Evidentemente no. Es lo mismo. Por poco placer que pueda haber, esa imagen, ese roce, queda en el cuerpo marcado para toda una vida. Una vida que una vez ha tocado fondo, uno tiene que intentar recuperar de alguna manera. El libro es un poco como una liberación, una forma de expulsar todo lo que quedó dentro, cerrar un ciclo.
-El libro es una manera de responder a preguntas de hace dos décadas que quedaron flotando en el viento. El libro es un reflejo de todas las charlas que tuve con Silvia, en las que siempre hubo una pendulación entre lo monstruosa que fue su vida y lo trivial que ha sido después -cerró Leila a mi pregunta.

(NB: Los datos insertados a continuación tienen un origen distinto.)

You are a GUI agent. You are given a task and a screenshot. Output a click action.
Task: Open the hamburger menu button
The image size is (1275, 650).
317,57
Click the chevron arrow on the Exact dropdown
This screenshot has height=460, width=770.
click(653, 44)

-¿Qué ocurrió para que el destino final de Silvia saliera cara? ¿Qué motivo había para mantenerla con vida?
-Una llamada. La llamada. O simplemente el azar. La cuestión es que Silvia, 30 años después, solo pide tiempo. Tiempo para disfrutar. Que el ciclo que supuso la ESMA y derivados no se cierre más tarde que el ciclo de la vida. Tenía tanto dolor por dentro, tanto desgarro, que cuando tu le preguntas dónde vive, ella responde: “En el limbo”.
Qué sensación más horrible la de decir: vivo y no vivo. Simplemente, estoy. Aunque hay veces que basta con estar. El sueño de mi vida es estar en mi jardín, con un libro, mis hijos, mi mujer, música, y que me dejen en paz. Así, es imposible que me aburra. “Chao Leilita, chao querida”. Así podría haber terminado mi charla con ella si la conociera de algo, pero no tengo ese placer. Leila es de esas personas que tienen algo especial en la manera de hablar, en la forma de expresarse. Esa manera de conseguir engancharte a lo más ínfimo, desde el dolor, el amor y saber cómo decir las cosas. No habré hablado con ella nunca, pero puedo decir que he leído La Llamada.
¿Y ahora qué? ¿Qué sigue? Una cena en una terraza, y un vuelo mañana por la mañana. En una vida que pasa. Como todas. Solo basta una llamada. Así, es imposible que me aburra.